You speak with forked tongue!
All of the reviews are funny, but the second one by Mrs. Toledo is just hilarious. I laughed multiple times.
The sad thing is, I’ll bet people are buying this, just like all the other silly things on infomercials.
Troll someone – give ’em an unpeeled banana that turns out to be sliced inside – requires a needle [or needle & thread for a neat result]: https://www.youtube.com/watch?v=prU96UpekA8
LOL.
When I was little, I used to break a banana in half and then split each half into three distinct sections. With hands. It often took me longer than expected to finish a banana. 6 pieces of banana. Just the way I liked it. It drove my older brother bananas.
Banana slicer. How lazy can we get. 🙂
With your bare hands? Your Kung Fu is mighty!
Williams Sonoma is my go-to Ridiculous Kitchen Implement amusement source in general. They have more expensive, specialty, one use only items than you could imagine.
You can tell he’s British because he uses ‘bloody’ and ‘hell’ and ‘f*cking’ 😉
(aside from the accent, that is)
But his spoof infomercial is bloody hilarious.

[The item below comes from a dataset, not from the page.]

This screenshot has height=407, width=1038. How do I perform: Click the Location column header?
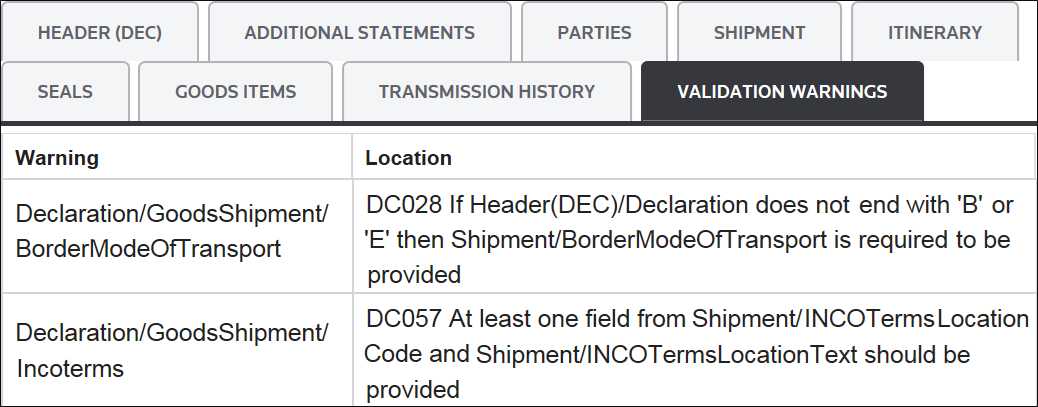tap(409, 158)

PCC already linked it but I’ll link it again
http://www.youtube.com/watch?v=RMZZYYJEuPY
‘cos I often miss links when PCC puts them in the text.

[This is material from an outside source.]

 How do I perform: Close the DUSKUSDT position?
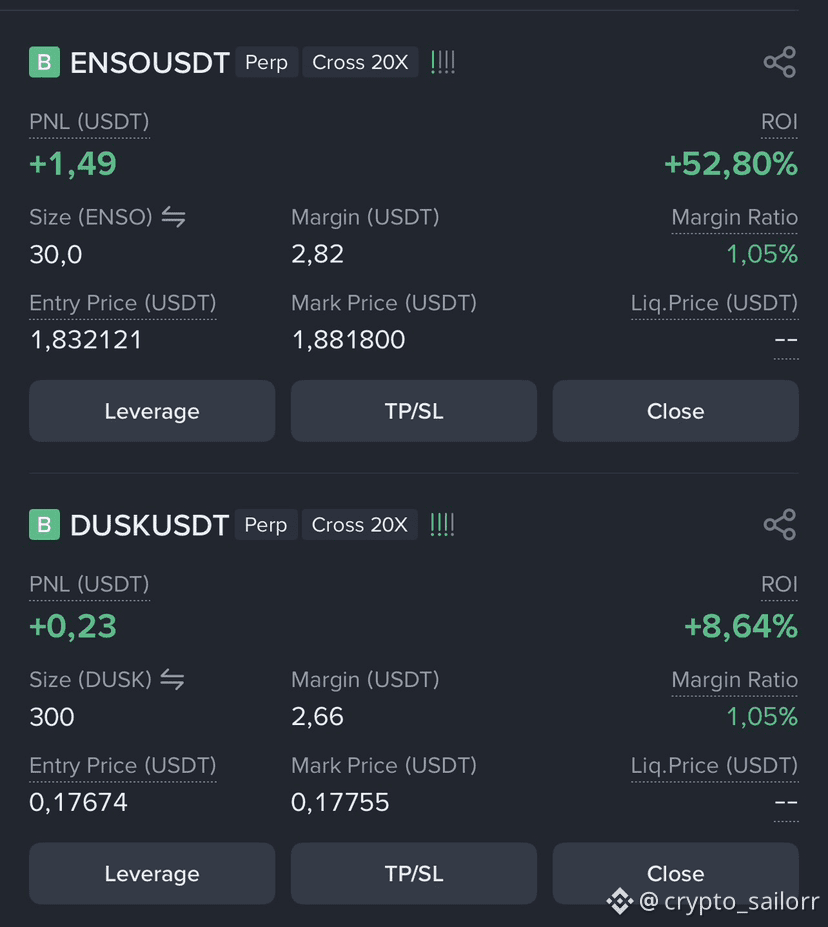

All infomercials should be mercilessly pilloried to death, in my jaundiced view.
cr
Did anybody else looking at the page also check out the “People who viewed this also viewed” section?

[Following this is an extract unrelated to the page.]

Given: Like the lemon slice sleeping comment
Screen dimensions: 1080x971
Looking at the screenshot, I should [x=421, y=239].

I did and I saw this. Unfortunately, I can’t unsee it now.
The link is safe for work btw.
And on that page, among the “customers who viewed this item also viewed” is this: https://www.amazon.com/Crafting-Cat-Hair-Cute-Handicrafts/dp/1594745250/ref=pd_sbs_199_9?_encoding=UTF8&psc=1&refRID=451K8JR7GPF1Y8212TNA
Who knew you could creepily stalk your own cat?!?
The same section also suggests a 60 lb wheel of provolone for a little over $1,000.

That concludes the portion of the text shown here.